Moryoussef’s Craven Road Micro House, completed for a retired public school teacher, is a one-storey, 17-foot-wide house that is given ample light and spaciousness with a careful arrangement of windows, including a sawtooth roof.

“I conceived of a home filled with light, air, and the passage of time,” writes Moryoussef. “I obsessed over every inch to give Laurel small luxuries like a separate bath and shower and proper entryway to take off her shoes and hang her coat; I sourced salvaged kitchen appliances from a demolition site and simplified the millwork so that she could afford trees. I studied window placements to ensure light came in from all directions, but seldom directly, and that Laurel could look outside, but the outside world could not stare in.”

“It’s a simple idea, constructed with ordinary building materials—but a beautiful idea that’s executed beautifully,” wrote Alex Bozikovic of the house in the Globe and Mail. “Judging from this house, [Anya Moryoussef] can turn something small into something very grand.”

Jury Comments :: Anya Moryoussef’s work and intellectual approach are distinguished by the sensitivity and clarity of the goals she seems to have set for the profession of architecture. Throughout her career, Moryoussef has demonstrated an enduring commitment to design excellence along with the skills to achieve not only well-designed buildings, but to design architecture that addresses the principles of social justice and social equity. 

From simple pavilions to homes and public buildings, her work has shown itself to be highly attuned to her clients’ needs and budgets, while time and again creating designs of a high calibre, precisely detailed, and beautifully executed.
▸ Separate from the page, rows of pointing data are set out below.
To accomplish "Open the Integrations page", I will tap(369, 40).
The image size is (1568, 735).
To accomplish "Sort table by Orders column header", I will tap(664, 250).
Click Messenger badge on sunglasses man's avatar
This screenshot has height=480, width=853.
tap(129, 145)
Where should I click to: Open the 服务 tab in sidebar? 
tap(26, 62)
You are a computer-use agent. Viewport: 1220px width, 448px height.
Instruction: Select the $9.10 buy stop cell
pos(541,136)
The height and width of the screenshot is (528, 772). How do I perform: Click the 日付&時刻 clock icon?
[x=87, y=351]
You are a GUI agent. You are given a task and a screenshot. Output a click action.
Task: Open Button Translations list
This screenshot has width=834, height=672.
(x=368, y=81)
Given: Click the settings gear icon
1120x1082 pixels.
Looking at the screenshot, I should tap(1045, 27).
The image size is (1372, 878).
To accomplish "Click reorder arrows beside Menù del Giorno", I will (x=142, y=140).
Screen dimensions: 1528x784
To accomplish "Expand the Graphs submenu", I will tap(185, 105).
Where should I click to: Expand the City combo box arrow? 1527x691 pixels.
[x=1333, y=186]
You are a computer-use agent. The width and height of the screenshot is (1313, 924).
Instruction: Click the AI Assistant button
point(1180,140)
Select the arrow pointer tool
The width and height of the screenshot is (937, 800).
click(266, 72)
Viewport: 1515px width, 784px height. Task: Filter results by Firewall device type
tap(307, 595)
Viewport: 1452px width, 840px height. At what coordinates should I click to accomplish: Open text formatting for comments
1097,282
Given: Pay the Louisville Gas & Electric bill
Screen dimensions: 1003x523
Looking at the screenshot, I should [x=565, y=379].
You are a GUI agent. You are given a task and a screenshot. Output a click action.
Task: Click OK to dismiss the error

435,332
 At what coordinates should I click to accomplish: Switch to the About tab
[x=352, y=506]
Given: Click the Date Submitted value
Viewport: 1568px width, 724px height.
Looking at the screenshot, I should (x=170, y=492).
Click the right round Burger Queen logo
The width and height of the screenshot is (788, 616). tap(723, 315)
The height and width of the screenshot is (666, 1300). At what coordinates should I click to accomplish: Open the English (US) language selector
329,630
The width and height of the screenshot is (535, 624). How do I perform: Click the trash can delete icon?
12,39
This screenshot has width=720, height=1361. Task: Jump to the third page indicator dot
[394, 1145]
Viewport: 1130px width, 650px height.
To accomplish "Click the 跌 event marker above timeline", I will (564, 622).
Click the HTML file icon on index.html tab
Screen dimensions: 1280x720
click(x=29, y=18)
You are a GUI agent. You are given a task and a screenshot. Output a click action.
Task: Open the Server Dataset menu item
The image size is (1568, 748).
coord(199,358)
Moryoussef is an immensely talented and determined architect who has demonstrated the success of clear and focused commitments to the pursuit of design excellence and a deep connection with her clients. Her designs exhibit incredible skill, restraint, and innate understanding of materials.

She has earned the respect and admiration of her peers through her joy for her work, her design achievements, and her devotion to architectural education. Moryoussef is already giving back to her profession, sharing her knowledge and experience with the next generation.

The jurors for this award were Susan Ruptash (FRAIC), André Perrotte (FIRAC), Drew Adams (MRAIC), Marie-Odile Marceau (FIRAC), and Susan Fitzgerald (FRAIC).